*TASK GOAL*.
Pull every line with "Product" from the data below and copy it.

*Collected data*.
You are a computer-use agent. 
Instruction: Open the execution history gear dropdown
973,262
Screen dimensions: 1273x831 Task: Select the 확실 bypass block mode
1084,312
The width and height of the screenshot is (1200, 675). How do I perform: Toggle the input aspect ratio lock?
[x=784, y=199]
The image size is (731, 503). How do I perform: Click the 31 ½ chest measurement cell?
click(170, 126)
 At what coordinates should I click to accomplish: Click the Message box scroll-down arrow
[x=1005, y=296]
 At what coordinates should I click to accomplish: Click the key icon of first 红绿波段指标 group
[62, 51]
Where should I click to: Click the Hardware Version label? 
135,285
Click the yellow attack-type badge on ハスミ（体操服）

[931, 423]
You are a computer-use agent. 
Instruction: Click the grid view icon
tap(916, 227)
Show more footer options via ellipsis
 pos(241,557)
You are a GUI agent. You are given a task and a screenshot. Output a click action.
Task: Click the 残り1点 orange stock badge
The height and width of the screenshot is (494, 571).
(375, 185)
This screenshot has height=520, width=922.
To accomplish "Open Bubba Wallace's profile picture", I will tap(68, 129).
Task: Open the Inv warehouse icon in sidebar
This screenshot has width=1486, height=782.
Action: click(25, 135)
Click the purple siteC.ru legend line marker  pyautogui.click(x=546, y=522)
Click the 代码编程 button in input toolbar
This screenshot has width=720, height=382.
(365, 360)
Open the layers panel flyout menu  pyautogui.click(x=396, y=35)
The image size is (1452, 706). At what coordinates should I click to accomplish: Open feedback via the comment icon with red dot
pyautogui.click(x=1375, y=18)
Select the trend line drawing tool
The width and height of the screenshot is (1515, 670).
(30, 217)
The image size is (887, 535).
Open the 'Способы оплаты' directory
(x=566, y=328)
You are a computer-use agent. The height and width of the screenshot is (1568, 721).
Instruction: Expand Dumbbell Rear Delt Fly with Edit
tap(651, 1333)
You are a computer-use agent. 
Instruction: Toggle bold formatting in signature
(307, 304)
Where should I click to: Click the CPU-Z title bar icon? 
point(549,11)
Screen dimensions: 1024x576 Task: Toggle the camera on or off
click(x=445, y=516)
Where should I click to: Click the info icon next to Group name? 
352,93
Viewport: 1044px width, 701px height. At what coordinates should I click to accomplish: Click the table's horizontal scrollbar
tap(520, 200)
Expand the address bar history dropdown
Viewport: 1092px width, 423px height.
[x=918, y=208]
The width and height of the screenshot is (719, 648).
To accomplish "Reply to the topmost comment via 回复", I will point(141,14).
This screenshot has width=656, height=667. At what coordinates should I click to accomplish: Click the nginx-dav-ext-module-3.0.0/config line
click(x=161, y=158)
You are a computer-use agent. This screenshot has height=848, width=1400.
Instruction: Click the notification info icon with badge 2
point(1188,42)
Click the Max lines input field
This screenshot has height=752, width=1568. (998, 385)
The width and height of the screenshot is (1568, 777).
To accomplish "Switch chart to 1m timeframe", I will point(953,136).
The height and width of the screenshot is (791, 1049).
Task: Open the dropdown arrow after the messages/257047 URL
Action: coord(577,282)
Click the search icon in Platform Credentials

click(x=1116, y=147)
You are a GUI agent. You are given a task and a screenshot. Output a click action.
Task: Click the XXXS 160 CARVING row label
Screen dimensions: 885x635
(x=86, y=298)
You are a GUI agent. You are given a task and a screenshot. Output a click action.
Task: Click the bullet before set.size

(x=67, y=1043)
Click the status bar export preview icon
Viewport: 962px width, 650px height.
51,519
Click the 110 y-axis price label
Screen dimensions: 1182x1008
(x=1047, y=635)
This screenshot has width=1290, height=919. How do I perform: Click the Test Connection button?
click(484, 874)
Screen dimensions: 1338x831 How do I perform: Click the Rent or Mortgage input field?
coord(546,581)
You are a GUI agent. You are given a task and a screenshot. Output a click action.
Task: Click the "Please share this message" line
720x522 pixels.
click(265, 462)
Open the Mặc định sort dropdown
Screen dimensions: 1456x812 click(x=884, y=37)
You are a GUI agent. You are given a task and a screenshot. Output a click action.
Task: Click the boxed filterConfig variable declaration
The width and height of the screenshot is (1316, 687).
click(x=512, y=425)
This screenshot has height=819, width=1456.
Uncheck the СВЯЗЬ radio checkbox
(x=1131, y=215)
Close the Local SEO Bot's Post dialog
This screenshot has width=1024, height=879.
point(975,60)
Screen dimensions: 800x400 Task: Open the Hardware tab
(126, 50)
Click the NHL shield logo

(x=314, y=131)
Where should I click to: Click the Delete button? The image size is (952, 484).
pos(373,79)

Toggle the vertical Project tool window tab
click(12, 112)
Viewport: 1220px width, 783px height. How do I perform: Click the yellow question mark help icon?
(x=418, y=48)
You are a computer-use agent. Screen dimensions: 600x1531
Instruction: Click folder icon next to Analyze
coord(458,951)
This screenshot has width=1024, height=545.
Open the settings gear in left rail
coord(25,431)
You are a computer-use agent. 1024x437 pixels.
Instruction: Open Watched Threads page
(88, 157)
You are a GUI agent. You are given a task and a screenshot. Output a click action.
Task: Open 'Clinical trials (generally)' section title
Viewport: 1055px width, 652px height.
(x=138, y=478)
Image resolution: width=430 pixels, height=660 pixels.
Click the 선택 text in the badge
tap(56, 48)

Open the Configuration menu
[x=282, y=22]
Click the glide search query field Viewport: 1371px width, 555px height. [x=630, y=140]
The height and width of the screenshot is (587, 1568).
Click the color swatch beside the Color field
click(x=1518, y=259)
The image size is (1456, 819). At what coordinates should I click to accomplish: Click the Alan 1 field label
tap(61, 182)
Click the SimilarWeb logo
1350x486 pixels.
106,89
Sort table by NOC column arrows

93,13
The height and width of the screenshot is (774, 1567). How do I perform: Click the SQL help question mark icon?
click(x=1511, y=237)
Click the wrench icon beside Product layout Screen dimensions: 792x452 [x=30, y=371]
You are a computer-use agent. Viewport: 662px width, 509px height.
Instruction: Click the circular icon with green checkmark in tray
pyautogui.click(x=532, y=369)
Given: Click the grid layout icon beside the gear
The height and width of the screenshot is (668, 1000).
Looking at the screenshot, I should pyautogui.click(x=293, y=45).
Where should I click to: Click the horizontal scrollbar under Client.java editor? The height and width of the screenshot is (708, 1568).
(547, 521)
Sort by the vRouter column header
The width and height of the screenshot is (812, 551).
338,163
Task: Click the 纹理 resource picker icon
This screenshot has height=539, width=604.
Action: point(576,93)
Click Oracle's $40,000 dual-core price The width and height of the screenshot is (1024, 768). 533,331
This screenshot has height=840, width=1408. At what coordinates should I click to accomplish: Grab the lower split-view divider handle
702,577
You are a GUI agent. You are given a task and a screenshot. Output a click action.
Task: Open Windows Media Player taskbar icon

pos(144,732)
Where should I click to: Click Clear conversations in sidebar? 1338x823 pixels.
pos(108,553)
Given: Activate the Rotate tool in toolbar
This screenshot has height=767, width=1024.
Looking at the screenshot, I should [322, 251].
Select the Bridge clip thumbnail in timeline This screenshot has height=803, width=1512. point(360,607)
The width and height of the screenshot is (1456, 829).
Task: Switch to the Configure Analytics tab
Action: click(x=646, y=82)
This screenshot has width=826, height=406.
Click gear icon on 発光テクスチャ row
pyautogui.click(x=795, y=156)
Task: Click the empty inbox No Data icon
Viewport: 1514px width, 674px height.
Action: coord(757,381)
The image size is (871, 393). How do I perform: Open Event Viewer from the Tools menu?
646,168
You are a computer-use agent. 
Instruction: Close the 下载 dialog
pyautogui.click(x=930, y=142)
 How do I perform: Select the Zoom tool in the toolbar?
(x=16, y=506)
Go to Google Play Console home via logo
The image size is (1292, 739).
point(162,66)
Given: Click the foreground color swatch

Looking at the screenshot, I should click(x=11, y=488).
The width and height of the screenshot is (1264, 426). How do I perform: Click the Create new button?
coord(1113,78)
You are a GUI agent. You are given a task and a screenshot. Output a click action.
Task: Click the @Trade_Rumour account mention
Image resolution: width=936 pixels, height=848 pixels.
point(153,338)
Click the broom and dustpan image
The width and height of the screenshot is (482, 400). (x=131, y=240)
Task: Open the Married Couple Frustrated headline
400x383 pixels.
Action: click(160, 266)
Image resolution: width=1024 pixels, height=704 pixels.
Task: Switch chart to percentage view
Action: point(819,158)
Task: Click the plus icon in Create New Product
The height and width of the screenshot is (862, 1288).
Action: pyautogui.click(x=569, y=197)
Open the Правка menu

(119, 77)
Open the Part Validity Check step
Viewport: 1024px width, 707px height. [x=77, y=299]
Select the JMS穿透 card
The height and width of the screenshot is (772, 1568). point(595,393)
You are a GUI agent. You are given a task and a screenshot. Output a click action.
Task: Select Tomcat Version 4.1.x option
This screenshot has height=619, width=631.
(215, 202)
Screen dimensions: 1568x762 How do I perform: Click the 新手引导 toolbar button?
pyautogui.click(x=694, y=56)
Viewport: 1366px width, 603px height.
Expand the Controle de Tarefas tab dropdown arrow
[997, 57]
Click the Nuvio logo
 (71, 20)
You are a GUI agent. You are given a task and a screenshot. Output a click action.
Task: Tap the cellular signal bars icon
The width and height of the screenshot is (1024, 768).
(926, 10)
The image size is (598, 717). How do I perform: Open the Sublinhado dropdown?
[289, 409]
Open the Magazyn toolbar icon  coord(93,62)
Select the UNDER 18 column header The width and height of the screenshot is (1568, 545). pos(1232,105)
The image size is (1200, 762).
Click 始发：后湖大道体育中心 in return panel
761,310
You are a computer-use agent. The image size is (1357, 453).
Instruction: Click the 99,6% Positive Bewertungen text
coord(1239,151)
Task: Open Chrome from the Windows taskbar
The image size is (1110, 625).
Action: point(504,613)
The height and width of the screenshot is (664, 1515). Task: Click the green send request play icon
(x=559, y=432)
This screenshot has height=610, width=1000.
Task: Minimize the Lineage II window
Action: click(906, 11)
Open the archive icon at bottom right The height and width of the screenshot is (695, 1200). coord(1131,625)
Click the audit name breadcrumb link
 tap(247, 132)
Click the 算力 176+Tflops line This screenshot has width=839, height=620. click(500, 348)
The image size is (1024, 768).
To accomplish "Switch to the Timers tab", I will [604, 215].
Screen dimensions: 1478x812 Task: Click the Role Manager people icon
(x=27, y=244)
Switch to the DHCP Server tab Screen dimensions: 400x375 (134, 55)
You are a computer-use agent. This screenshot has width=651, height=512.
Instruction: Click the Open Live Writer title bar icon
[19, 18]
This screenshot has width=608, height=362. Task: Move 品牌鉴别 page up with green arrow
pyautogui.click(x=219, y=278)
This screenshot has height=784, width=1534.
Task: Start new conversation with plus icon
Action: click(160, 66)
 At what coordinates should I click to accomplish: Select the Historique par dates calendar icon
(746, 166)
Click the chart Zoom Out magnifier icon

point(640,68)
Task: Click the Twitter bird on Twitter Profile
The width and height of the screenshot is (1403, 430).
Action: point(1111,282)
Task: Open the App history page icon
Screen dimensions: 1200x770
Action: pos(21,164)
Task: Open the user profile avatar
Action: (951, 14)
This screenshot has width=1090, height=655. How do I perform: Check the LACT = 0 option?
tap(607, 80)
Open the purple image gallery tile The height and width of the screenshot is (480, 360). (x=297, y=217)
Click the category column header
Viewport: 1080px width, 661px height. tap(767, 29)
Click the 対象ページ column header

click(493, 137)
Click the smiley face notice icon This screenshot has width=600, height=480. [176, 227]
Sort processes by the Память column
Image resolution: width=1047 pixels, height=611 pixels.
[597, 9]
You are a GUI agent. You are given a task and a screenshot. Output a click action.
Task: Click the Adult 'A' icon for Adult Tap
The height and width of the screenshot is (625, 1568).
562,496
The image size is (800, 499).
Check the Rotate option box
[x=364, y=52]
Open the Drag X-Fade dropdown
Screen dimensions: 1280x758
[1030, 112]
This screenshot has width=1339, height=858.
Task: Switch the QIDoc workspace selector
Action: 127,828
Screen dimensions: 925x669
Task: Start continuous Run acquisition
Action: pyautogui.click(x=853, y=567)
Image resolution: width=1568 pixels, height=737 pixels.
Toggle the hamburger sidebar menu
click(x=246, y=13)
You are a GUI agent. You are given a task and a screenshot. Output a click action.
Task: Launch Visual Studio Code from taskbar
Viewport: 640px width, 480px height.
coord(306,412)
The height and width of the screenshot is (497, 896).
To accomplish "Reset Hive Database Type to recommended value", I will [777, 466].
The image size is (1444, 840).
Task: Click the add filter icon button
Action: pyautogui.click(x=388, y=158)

*TASK ANSWER*.
Click the wrench icon beside Product layout Screen dimensions: 792x452 [x=30, y=371]
Task: Click the plus icon in Create New Product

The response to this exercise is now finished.